Ce qu'en dit l'autrice
La première fois que j'ai entendu parler de ce lieu, c'est dans le roman fleuve de Don DeLillo, Outremonde. Par curiosité, je me suis demandé à quoi ressemblait la décharge de Fresh Kills, et j'ai fait une découverte dont, d'une certaine manière, je ne suis toujours pas revenue : je n'ai pas vu ce à quoi je m'attendais, des tas monstrueux d'ordures. À la place, il y avait des images de collines verdoyantes et d'une rivière bleutée. Les tas d'ordures y sont toujours, pourtant, mais ils sont recouverts. Le site entier est en cours de réhabilitation, pour reprendre ce terme qu'on applique aux personnes ou aux choses qui ont subi une déchéance.

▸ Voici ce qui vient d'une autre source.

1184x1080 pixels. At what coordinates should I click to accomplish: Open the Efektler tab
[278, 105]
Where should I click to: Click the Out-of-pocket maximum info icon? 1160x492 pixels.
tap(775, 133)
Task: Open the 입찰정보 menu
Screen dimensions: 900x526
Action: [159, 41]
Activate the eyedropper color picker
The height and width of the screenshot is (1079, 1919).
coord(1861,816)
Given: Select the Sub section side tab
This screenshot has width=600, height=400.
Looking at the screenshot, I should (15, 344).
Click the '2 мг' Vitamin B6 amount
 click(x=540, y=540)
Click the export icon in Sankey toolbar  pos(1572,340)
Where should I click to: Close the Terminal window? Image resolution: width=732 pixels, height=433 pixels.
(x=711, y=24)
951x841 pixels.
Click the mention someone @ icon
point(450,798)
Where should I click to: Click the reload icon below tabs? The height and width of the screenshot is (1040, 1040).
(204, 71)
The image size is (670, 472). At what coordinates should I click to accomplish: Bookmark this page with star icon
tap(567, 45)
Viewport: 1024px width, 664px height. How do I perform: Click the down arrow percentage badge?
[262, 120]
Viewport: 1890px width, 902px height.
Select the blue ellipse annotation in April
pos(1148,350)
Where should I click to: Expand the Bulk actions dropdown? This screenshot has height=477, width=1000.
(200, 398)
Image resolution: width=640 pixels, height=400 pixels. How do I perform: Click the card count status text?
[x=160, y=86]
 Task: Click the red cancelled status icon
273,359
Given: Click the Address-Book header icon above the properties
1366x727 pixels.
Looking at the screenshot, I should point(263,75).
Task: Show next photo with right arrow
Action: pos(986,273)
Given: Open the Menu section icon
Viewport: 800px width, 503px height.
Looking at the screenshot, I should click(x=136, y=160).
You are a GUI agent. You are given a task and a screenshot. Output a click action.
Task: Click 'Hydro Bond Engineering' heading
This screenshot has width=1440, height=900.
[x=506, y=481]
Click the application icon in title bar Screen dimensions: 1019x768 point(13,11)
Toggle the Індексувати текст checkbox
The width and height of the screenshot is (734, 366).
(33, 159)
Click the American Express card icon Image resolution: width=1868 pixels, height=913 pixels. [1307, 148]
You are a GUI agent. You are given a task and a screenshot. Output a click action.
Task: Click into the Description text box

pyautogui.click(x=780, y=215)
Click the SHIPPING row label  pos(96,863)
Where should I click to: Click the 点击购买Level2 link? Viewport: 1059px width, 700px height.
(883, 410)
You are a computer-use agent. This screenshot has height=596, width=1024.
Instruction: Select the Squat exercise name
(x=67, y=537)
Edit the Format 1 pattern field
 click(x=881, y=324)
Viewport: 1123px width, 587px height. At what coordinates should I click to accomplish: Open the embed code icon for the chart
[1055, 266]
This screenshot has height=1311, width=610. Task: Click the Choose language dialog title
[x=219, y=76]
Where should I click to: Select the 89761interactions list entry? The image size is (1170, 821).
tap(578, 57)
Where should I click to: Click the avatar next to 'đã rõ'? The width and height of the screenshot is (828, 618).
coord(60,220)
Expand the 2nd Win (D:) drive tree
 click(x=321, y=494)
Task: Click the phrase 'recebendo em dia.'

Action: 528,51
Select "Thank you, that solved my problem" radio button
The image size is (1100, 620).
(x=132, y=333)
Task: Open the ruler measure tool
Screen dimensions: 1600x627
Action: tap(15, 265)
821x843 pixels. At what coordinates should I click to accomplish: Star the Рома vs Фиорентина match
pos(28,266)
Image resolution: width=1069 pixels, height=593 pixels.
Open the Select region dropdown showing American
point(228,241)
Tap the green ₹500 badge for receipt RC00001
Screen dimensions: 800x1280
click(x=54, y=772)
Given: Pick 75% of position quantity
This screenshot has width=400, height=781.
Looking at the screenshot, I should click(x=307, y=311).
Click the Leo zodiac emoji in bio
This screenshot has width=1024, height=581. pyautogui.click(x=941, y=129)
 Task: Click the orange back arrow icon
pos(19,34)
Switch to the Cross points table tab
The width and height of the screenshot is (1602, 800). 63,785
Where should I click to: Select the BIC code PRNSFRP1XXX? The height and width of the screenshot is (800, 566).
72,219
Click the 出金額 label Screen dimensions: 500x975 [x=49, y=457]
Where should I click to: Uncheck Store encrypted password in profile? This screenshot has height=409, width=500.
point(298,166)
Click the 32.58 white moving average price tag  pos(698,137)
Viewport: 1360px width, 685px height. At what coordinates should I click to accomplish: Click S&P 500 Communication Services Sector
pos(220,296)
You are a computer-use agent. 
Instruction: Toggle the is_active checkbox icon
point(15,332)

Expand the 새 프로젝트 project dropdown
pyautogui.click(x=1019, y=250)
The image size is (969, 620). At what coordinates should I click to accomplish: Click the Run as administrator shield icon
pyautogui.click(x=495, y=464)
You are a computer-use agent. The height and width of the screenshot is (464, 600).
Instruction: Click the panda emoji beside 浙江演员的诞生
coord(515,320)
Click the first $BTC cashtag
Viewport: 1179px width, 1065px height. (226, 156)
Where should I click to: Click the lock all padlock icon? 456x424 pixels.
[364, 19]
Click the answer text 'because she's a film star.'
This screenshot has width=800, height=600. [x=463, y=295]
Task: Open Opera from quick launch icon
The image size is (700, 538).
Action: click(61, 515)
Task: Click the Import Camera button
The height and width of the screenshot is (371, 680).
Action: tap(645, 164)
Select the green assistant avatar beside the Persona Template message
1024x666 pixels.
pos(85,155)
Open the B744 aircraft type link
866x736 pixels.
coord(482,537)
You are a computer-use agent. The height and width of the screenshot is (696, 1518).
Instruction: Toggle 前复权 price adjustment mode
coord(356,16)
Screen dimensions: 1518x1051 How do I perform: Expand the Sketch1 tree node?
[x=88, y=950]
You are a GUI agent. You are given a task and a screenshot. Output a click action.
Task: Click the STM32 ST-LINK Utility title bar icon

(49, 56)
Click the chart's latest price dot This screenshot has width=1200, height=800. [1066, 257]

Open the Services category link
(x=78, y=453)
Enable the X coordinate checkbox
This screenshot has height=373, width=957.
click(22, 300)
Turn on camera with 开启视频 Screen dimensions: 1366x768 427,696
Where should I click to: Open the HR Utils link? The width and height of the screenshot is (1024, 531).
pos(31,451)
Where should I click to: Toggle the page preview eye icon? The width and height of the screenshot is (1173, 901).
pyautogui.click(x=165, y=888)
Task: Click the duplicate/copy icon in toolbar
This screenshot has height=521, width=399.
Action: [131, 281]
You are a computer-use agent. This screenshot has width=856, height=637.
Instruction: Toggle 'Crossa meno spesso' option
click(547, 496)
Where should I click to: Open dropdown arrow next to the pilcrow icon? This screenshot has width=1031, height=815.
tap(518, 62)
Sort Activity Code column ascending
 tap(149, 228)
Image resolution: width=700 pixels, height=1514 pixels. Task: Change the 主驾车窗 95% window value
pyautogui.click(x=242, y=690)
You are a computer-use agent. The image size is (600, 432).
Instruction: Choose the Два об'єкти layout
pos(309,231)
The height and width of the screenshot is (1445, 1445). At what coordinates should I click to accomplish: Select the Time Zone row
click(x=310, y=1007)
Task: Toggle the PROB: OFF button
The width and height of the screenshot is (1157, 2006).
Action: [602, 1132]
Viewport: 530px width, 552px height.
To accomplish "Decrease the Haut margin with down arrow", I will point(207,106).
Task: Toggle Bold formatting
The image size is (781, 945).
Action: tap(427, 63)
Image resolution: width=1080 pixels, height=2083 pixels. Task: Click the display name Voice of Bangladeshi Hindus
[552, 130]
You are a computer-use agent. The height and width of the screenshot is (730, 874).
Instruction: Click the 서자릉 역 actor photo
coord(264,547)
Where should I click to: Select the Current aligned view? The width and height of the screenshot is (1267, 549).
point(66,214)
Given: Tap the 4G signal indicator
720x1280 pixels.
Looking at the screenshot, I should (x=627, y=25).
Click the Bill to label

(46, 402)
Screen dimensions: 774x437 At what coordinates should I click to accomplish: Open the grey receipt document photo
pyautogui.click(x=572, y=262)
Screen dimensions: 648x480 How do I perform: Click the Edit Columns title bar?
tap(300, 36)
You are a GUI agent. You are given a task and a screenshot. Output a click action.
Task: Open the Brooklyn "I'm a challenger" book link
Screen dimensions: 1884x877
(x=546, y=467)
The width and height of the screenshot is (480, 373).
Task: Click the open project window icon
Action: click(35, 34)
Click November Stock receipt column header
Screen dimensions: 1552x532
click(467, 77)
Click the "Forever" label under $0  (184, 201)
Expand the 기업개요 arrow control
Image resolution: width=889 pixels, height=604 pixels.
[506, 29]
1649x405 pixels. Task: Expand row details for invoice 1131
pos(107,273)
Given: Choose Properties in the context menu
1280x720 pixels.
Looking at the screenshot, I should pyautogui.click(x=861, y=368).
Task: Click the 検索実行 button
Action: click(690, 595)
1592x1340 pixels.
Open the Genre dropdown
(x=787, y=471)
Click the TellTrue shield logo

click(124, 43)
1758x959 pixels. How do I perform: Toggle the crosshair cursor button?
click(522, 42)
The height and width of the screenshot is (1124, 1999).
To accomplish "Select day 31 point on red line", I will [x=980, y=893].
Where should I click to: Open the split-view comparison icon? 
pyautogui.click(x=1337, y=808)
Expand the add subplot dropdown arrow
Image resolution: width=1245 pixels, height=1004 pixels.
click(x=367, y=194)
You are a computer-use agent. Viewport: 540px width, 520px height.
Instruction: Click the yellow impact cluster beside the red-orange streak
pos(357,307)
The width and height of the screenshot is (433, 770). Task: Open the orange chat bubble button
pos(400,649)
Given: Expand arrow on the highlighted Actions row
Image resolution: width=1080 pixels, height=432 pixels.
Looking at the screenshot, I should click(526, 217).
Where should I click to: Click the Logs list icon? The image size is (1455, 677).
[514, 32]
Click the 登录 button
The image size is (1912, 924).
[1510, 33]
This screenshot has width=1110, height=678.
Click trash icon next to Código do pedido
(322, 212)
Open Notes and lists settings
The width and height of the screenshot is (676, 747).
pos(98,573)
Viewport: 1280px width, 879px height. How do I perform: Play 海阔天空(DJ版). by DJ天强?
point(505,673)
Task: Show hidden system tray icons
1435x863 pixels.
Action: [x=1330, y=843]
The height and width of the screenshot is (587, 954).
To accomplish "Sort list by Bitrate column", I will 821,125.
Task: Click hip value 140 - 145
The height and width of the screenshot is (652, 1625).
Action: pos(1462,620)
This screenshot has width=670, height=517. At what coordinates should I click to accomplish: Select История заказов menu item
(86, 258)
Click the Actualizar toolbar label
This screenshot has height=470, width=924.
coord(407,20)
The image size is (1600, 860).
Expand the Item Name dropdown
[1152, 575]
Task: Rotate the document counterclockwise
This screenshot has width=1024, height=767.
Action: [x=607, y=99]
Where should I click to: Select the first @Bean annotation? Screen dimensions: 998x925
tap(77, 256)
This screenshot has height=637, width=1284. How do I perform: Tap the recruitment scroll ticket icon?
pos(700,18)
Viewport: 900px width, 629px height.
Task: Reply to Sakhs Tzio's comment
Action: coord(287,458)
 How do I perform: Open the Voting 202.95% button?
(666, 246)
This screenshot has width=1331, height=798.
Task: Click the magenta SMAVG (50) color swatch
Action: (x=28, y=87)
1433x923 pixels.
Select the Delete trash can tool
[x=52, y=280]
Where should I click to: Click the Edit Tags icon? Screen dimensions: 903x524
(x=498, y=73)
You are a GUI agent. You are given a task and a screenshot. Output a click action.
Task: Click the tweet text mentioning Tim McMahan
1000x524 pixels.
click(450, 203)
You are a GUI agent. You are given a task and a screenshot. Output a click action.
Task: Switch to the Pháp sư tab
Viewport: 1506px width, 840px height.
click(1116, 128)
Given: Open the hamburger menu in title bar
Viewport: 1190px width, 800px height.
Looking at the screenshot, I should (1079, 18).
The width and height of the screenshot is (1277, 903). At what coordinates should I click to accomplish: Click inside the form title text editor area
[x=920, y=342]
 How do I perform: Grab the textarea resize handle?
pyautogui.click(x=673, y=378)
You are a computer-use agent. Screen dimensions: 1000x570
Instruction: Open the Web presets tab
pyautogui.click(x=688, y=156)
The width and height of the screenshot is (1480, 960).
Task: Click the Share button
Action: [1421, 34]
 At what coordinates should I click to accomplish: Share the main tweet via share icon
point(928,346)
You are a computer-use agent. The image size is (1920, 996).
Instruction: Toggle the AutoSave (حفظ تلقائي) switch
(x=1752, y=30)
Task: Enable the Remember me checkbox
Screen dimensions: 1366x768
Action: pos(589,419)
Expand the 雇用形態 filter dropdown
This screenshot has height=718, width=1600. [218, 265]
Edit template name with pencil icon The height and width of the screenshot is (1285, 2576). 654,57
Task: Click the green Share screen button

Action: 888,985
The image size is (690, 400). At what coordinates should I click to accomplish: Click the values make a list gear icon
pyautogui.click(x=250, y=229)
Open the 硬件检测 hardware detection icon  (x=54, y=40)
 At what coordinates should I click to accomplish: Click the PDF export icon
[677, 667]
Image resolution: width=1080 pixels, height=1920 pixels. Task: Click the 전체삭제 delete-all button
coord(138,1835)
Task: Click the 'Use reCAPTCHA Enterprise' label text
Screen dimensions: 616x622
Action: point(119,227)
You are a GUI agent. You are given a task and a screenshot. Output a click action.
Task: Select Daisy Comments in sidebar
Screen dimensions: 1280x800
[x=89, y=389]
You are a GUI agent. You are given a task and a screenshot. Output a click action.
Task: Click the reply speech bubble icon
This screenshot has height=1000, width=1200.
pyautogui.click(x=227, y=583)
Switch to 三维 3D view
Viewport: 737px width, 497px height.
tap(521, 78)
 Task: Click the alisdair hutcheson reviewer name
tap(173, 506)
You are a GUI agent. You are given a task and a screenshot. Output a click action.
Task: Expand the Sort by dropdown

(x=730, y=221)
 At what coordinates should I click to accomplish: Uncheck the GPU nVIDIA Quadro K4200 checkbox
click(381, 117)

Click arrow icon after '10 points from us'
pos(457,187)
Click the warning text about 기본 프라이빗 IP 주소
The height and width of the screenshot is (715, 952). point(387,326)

Parce que j'étais fascinée, je me suis mise à lire les travaux de ceux qui travaillent de longue date sur la question des déchets : les urbanistes, les anthropologues, les gestionnaires, les géographes. Dans le même élan, je suis partie pour Staten Island, je suis allée voir Fresh Kills, la décharge qui n'existe plus et j'ai trouvé Freshkills (on notera ici la disparition de l'espace), le parc en devenir. À mon retour, j'ai écrit ce livre, qui est à la fois récit de mon voyage, histoire de ce lieu singulier, et tentative de compréhension, par l'esprit mais aussi par les sens, et par l'imagination : dans quel monde vivons-nous, lorsque les déchets sont absents de notre champ de vision, et pourtant omniprésents ?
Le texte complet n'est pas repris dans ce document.